Built-in Infrastructure

eve does not just define a layout. It ships a runtime with several integrated capabilities, according to andrew.ooo:

  • Durable execution: Agent runs survive restarts, retries, and long tool calls via Vercel Functions checkpointing.
  • Sandboxes: Each tool call can run in isolated compute for code execution, browser interaction, and file I/O.
  • AI Gateway: A single endpoint routing to OpenAI, Anthropic, Google, and OpenRouter. Model swaps are a config change.
  • Subagents: Nested agents declared as subdirectories. A parent agent passes a task and yields.
  • Evals: Test cases defined as TypeScript files in agent/evals/ that run in CI.
  • Channels: Built-in adapters for HTTP, Slack, GitHub, webhooks, and CLI. One agent serves multiple surfaces.
  • Approvals: Tools can require human approval, surfaced through any channel.

Passport and Connect

Alongside eve, Vercel released two enterprise products. Vercel Connect (public beta) replaces static API keys with short-lived OAuth/OIDC credentials, giving tools task-scoped tokens to services like Slack, GitHub, Snowflake, and Salesforce.

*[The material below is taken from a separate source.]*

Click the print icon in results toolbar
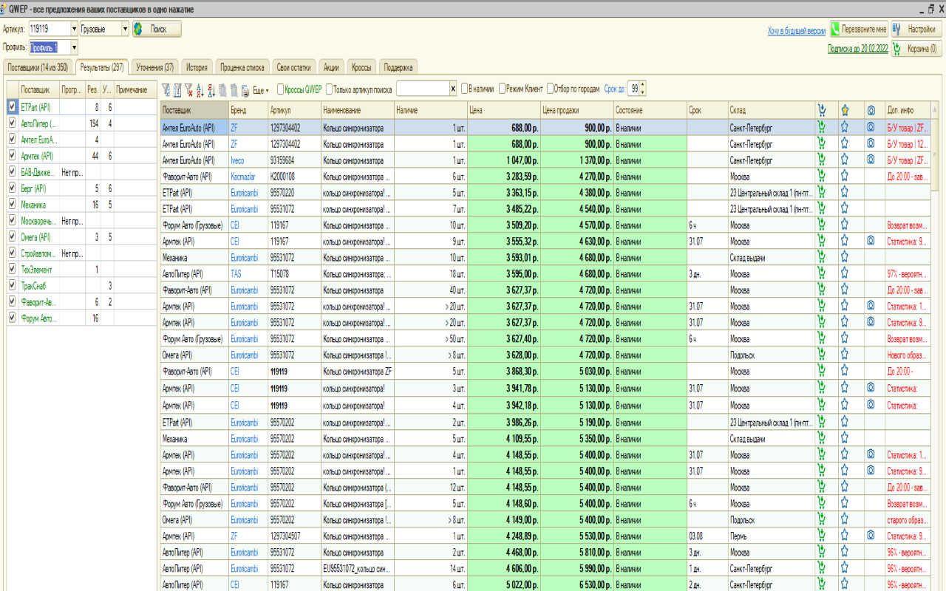pyautogui.click(x=245, y=89)
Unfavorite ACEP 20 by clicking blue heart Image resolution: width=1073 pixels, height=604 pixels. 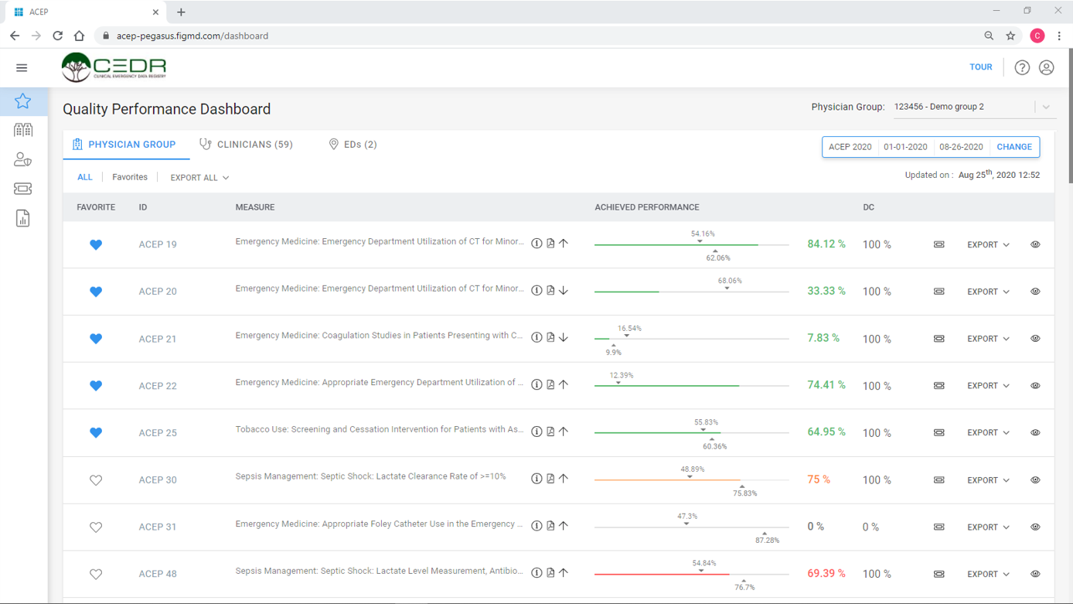pos(96,292)
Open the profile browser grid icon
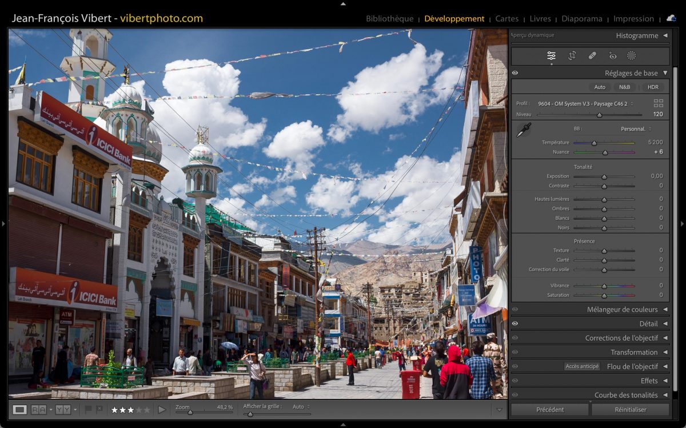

Vercel Passport puts internal apps and agents behind a corporate identity provider (Okta, Microsoft Entra) by default, with audit logs and central policy.

The identity products position Vercel against “shadow AI,” where engineers deploy internal agents that bypass corporate identity governance.

Where eve Fits

The closest existing comparison is OpenClaw, which already uses a skills/ directory pattern and treats agents as composable configurations. eve is more aggressive about making the entire agent a filesystem layout, and it bundles managed infrastructure that OpenClaw delegates to the host.

LangGraph offers stronger graph flexibility for cyclic state machines and complex branching. CrewAI and AutoGen use code-defined roles and handoffs. eve’s differentiator is that the agent is the directory: diff-able, reviewable, and deployable without writing orchestration code.

The framework is TypeScript-only. Python support is not on the immediate roadmap, which limits adoption among teams that have standardized on Python-based agent stacks.

Filesystem-as-Agent Convergence

eve’s launch adds to a pattern. Anthropic’s Claude Skills, OpenClaw’s skills directories, and now Vercel eve all converge on the same idea: agents defined as file structures rather than runtime code. For teams evaluating agent frameworks in mid-2026, the question is shifting from “which orchestration library” to “which deployment infrastructure,” and Vercel is betting that the answer is the same platform already hosting their web applications.